New Delhi, Sep 15: Criticised for perceived policy paralysis, Prime Minister Manmohan Singh Friday pushed the contentious decision to allow 51 percent FDI in multi-brand retail.
Informed sources said Manmohan Singh reportedly pushed for the decision at the meeting of the cabinet committee on economic affairs (CCEA), saying the United Progressive Alliance government needs to "bite the bullet" if it has to.
"We have to bite the bullet. If we have to go down, let us go down fighting," the prime minister was quoted by sources as having said at the meeting.
The strong position taken by Manmohan Singh is a repeat of 2008 when he staked the survival of the UPA-I government over the civil nuclear deal with the US.
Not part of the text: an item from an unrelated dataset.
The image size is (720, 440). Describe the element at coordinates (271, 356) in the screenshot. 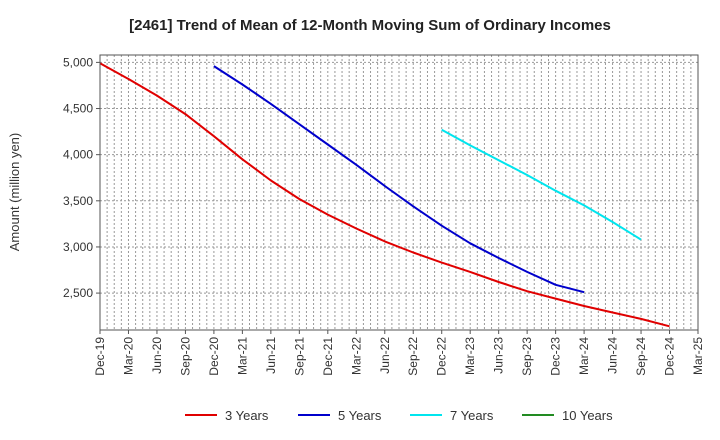

I see `x-tick-label: Jun-21` at that location.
That decision led the Left to withdraw support to the government, forcing a trust vote in the Lok Sabha which the government won.
In the case of the multi-brand retail FDI, the opposition to the decision primarily comes from the UPA ally Trinamool Congress.
The government had kept the decision, taken some time in November last year, in abeyance after Trinamool chief Mamata Banerjee's protest.
Soon after the CCEA decisions were made known, the prime minister appealed to the people to support the government's steps that were "taken in national interest".
"I urge all segments of public opinion to support the steps we have taken in national interest," the PMO's Twitter handle quoted him as saying.
"I believe that these steps will help strengthen our growth process and generate employment in these difficult times," he said.
"The cabinet has taken many decisions today to bolster economic growth and make India a more attractive destination for foreign investment," he added.